Pour ce qui est de la semi-liberté, c'est un régime qui permet au condamné de sortir de l'établissement pénitentiaire sans surveillance pour exercer à l'extérieur une activité déterminée ou pour suivre un stage, une formation, se soumettre à un traitement médical, voire pour participer à la vie de famille en cas de nécessité particulière.
Dans tous les cas, le juge de l'application des peines (JAP) détermine les conditions dans lesquelles la semi-liberté va s'effectuer. Il fixe les dates et les heures d'entrées et de sorties, en fonction du temps nécessaire au condamné pour exercer son activité à l'extérieur.
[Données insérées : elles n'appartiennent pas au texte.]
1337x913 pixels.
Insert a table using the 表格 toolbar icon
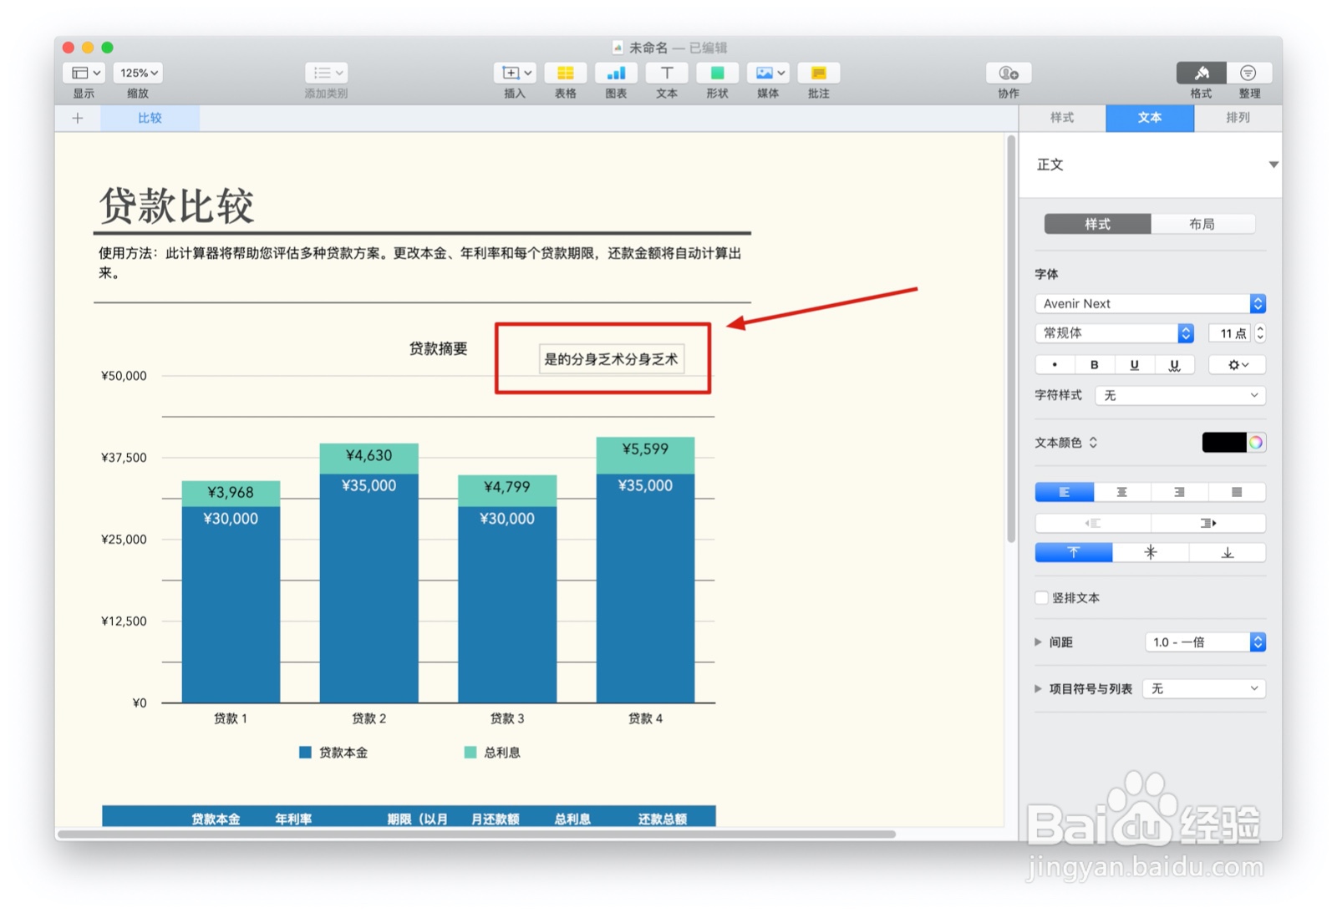(x=565, y=74)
Le détenu demeure soumis à la discipline pénitentiaire.

La libération conditionnelle quant à elle est un dispositif qui permet à un condamné de sortir de prison avant la fin de sa peine. La personne en liberté conditionnelle doit respecter un certain nombre d'obligations pendant une période de temps déterminée (délai d'épreuve) et se soumettre à des mesures d'aides et de contrôles. Si le condamné respecte ses obligations, la peine sera considérée comme définitivement terminée à la fin de la période d'épreuve. Si au contraire il ne respecte pas ces obligations, il perd le bénéfice de la libération conditionnelle et doit retourner en prison pour terminer sa peine.

Ces aménagements de peines sont actuellement sous-exploités, et mériteraient d'être améliorés.

* 124 Théorie de l'orthopédie morale.